17 января 1904 года на сцене Московского Художественного театра состоялась премьера пьесы Антона Чехова «Вишневый сад». Режиссерами спектакля были Константин Станиславский и Владимир Немирович-Данченко.
Константин Сергеевич Станиславский в работе «А. П. Чехов в Художественном театре» вспоминал, как Чехов придумал название своей пьесы:
«Наконец мы дошли и до дела. Чехов выдержал паузу, стараясь быть серьезным. Но это ему не удавалось – торжественная улыбка изнутри пробивалась наружу.
– Послушайте, я же нашел чудесное название для пьесы. Чудесное! – объявил он, смотря на меня в упор.
– Какое? – заволновался я.
– ВИшневый сад, – и он закатился радостным смехом.

Я не понял причины его радости и не нашел ничего особенного в названии. Однако, чтоб не огорчить Антона Павловича, пришлось сделать вид, что его открытие произвело на меня впечатление. Что же волнует его в новом заглавии пьесы? Я начал осторожно выспрашивать его, но опять натолкнулся на эту странную особенность Чехова: он не умел говорить о своих созданиях. Вместо объяснения Антон Павлович начал повторять на разные лады, со всевозможными интонациями и звуковой окраской:
– ВИшневый сад. Послушайте, это чудесное название! ВИшневый сад. ВИшневый!
Из этого я понимал только, что речь шла о чем-то прекрасном, нежно любимом: прелесть названия передавалась не в словах, а в самой интонации голоса Антона Павловича. Я осторожно намекнул ему на это; мое замечание опечалило его, торжественная улыбка исчезла с его лица, наш разговор перестал клеиться и наступила неловкая пауза.
После этого свидания прошло несколько дней или неделя… Как-то во время спектакля он зашел ко мне в уборную и с торжественной улыбкой присел к моему столу. Чехов любил смотреть, как мы готовимся к спектаклю. Он так внимательно следил за нашим гримом, что по его лицу можно было угадывать, удачно или неудачно кладешь на лицо краску.
– Послушайте, не ВИшневый, а ВишнЁвый сад, – объявил он и закатился смехом.
В первую минуту я даже не понял, о чем идет речь, но Антон Павлович продолжал смаковать название пьесы, напирая на нежный звук «ё» в слове «Вишнёвый», точно стараясь с его помощью обласкать прежнюю красивую, но теперь ненужную жизнь, которую он со слезами разрушал в своей пьесе. На этот раз я понял тонкость: «ВИшневый сад» – это деловой, коммерческий сад, приносящий доход. Такой сад нужен и теперь. Но «ВишнЁвый сад» дохода не приносит, он хранит в себе и в своей цветущей белизне поэзию былой барской жизни. Такой сад растет и цветет для прихоти, для глаз избалованных эстетов. Жаль уничтожать его, а надо, так как процесс экономического развития страны требует этого».
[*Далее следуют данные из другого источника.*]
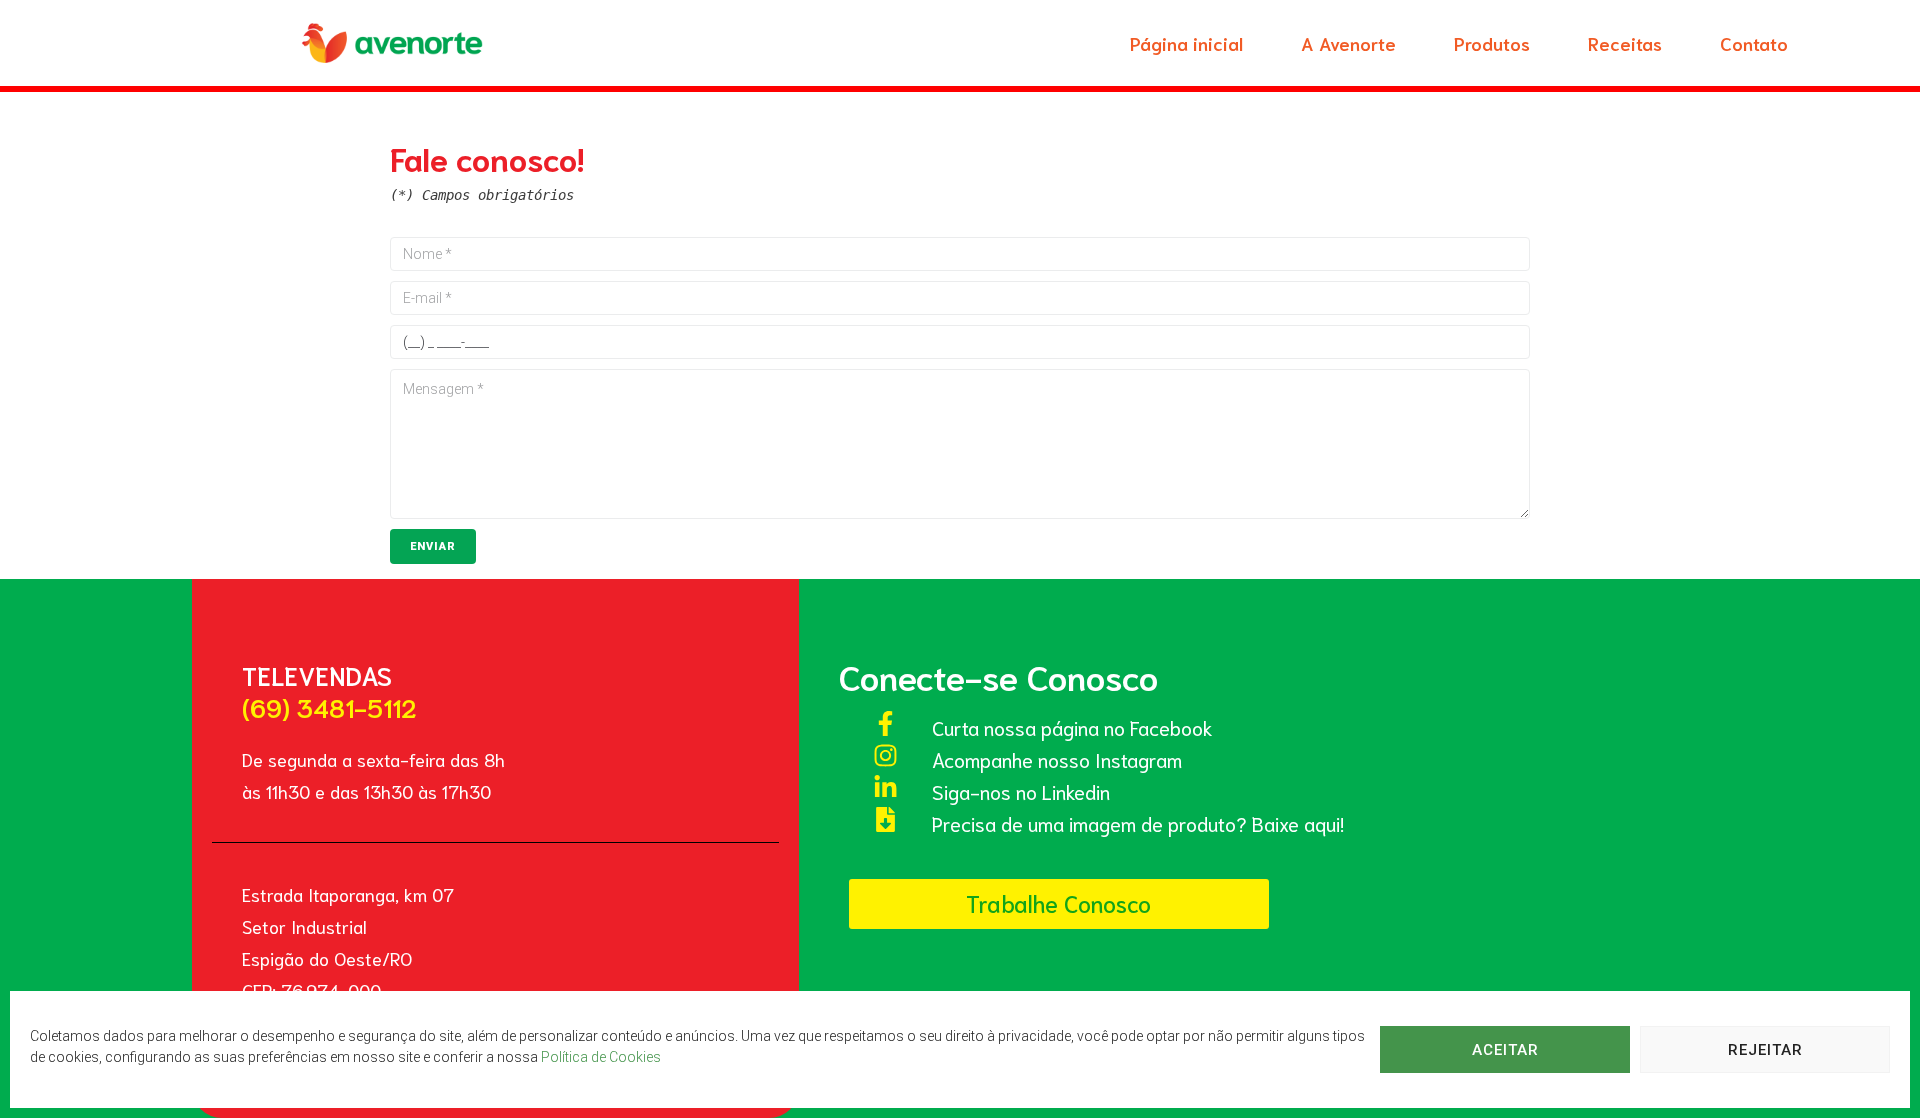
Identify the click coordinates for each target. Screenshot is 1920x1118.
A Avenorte (1348, 43)
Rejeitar (1765, 1050)
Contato (1754, 43)
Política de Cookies (601, 1057)
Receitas (1625, 43)
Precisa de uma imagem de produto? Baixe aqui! (1138, 823)
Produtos (1492, 43)
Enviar (433, 546)
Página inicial (1186, 43)
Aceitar (1505, 1050)
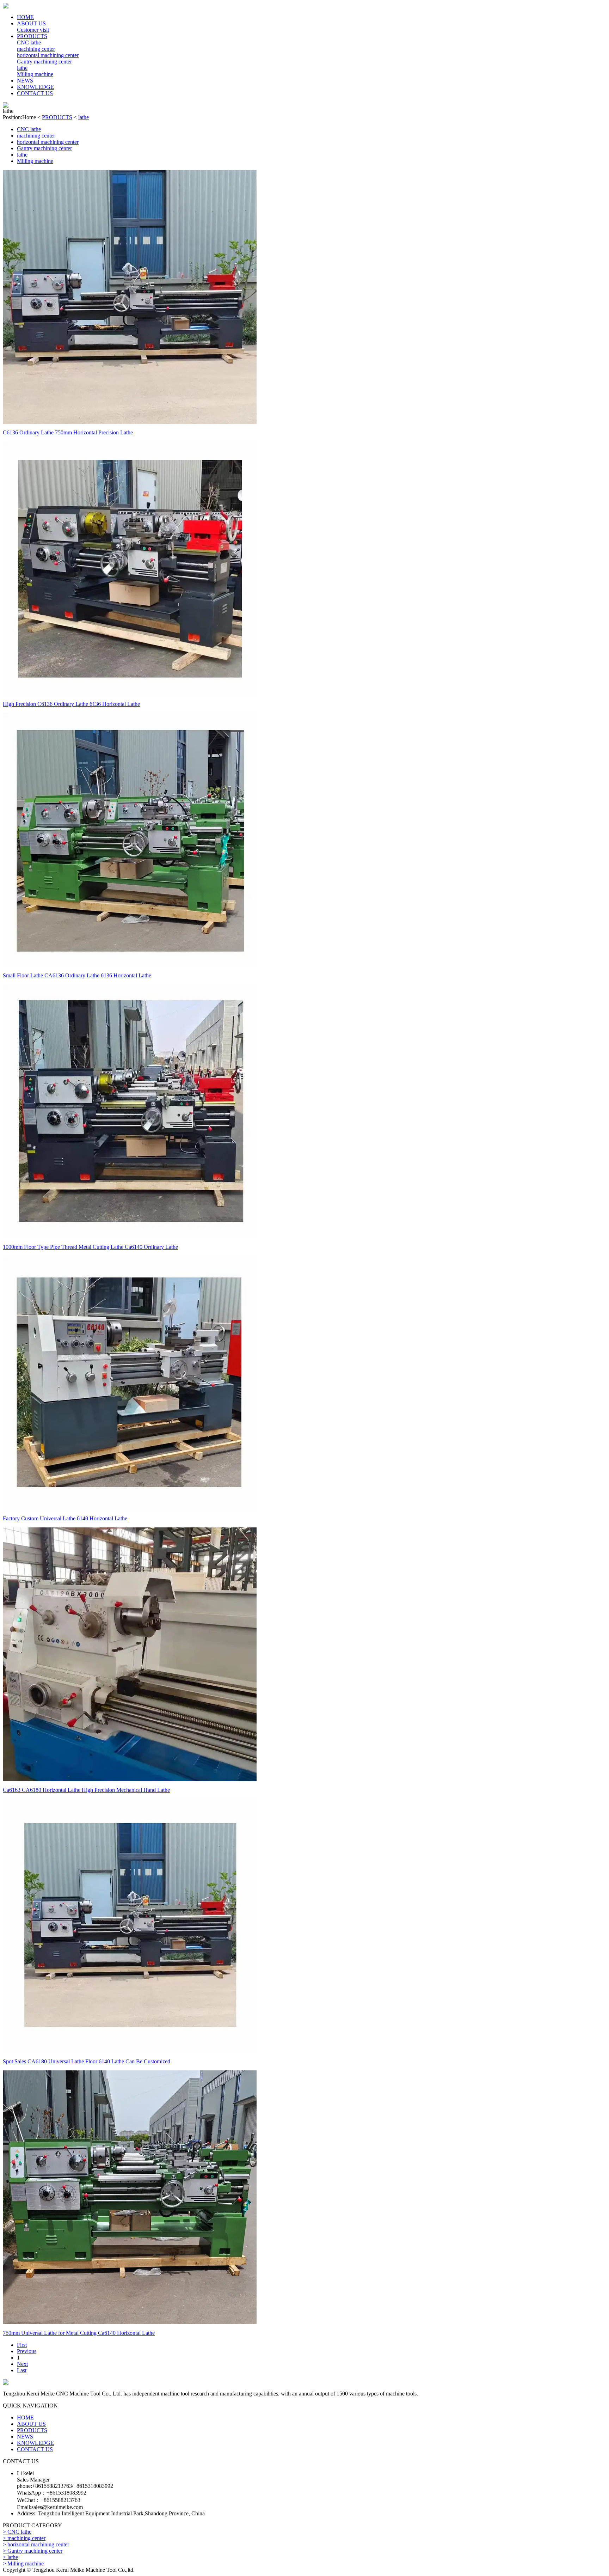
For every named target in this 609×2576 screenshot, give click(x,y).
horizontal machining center (48, 55)
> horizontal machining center (36, 2544)
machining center (36, 49)
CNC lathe (29, 42)
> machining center (24, 2538)
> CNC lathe (17, 2532)
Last (21, 2370)
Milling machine (35, 74)
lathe (22, 68)
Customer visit (33, 30)
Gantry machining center (44, 62)
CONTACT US (35, 93)
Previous (26, 2351)
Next (22, 2364)
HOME (25, 17)
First (22, 2345)
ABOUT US (31, 23)
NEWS (25, 81)
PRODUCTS (32, 36)
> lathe (10, 2557)
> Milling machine (23, 2563)
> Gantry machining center (32, 2551)
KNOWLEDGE (35, 87)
Первой актрисой, исполнившей роль Раневской, стала жена Антона Павловича, Ольга Книппер. Роль Гаева играл Константин Станиславский, Лопахина — Леонид Леонидов, Трофимова — Василий Качалов, Епиходова — Иван Москвин, Фирса — Александр Артем, Вари — Мария Андреева, Ани — Мария Лилина.

Конечно же, Антон Павлович с женой обсуждали пьесу и подготовку к ней в своих письмах друг другу. Так, например, 21 октября 1903 года Ольга Леонардовна писала мужу в Ялту из Москвы:
«А ты, дусик, сначала хотел сделать Раневскую угомонившейся, правда? Помнишь – ты мне показывал ее слова во 2-м акте? А как ее трудно играть! Сколько надо легкости, изящества и уменья! Вчера читали пьесу. Слушали, ловили каждое словечко и по окончании аплодировали».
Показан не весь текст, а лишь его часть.